Tanigawa N, Shimomatsuya T, Horiuchi T, Masuda Y, Ihaya A, Chiba Y, Muraoka R
Second Department of Surgery, Fukui Medical University, Japan.
J Surg Oncol. 1993 Sep;54(1):23-8. doi: 10.1002/jso.2930540108.
Thirty-five consecutive patients underwent en bloc resection of cardia cancer without thoracotomy. All tumors were adenocarcinoma. The operative procedure involved wide resection of the peri-hiatal diaphragm, dissection of the upper abdominal and lower mediastinal lymph nodes, and resection of the stomach including a portion of the lower thoracic esophagus without thoracotomy.

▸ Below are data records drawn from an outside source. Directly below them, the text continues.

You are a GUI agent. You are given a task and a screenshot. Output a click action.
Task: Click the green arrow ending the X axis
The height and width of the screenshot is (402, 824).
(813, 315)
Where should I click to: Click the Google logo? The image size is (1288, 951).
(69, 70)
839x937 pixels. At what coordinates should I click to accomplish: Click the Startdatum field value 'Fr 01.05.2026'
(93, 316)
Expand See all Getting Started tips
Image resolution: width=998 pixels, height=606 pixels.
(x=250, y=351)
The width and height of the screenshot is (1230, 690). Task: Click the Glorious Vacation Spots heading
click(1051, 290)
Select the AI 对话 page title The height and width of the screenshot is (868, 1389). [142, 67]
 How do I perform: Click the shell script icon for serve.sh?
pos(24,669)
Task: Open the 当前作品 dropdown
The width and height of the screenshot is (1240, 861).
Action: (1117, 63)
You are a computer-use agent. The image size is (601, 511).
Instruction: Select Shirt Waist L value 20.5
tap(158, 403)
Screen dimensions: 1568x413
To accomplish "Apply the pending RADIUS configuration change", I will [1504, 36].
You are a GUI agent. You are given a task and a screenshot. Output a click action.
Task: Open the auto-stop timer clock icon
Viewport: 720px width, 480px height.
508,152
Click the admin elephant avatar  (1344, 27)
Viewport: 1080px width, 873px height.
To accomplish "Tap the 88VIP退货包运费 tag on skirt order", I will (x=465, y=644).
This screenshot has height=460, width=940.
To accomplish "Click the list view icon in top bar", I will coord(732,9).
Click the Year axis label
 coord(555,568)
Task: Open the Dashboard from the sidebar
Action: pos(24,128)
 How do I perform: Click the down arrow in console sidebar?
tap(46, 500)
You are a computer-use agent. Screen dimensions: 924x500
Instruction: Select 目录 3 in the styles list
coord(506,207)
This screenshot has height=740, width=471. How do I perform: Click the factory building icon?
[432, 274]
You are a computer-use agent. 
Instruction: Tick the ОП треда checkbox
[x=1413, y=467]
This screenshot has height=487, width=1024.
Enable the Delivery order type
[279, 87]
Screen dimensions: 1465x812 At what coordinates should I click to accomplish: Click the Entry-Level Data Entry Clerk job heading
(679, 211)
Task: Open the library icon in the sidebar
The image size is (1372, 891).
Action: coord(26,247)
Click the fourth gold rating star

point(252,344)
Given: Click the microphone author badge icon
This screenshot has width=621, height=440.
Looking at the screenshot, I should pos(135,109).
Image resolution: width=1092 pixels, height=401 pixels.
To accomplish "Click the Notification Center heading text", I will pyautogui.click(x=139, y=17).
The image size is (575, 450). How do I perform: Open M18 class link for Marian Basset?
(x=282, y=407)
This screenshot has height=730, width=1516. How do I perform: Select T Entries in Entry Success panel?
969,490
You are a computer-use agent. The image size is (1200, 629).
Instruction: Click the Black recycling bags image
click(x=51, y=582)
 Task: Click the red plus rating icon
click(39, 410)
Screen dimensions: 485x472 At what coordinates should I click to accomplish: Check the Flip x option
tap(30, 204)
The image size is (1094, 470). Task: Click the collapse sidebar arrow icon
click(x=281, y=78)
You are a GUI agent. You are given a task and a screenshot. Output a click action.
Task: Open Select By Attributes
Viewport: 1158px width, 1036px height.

The resection area of the diaphragm included not only the crural muscle as in other methods, but also the diaphragmatic tissue surrounding the esophageal hiatus. Through the enlarged hiatus, dissection of the mediastinum was possible up to the carina from the abdominal cavity. The mediastinal node stations were affected in 25% of patients whose tumor invaded to the serosa. Hypotension with or without atrial arrhythmias and pleural tears occurred during surgery in 20 patients (57%) and in 18 patients (51%), respectively. Postoperatively, hypoxia requiring reintubation developed in 7 patients (19%), pleural effusions needed tube drainage in 16 patients (46%), atelectasis in 5 patients (14%), and anastomotic leaks in 3 patients (9%). They were all successfully treated. The cumulative 5-year survival rate for 21 patients with stages I (2 patients), II (9), and III (10) diseases was 62%, whereas none of the patients with stage IV disease lived for more than 2 years after surgery. Because thoracotomy is avoided, the procedure is better tolerated by debilitated patients. We believe this technique is a reasonable and safe alternative to the left thoracotomy approach for resection of cancer of the gastric cardia.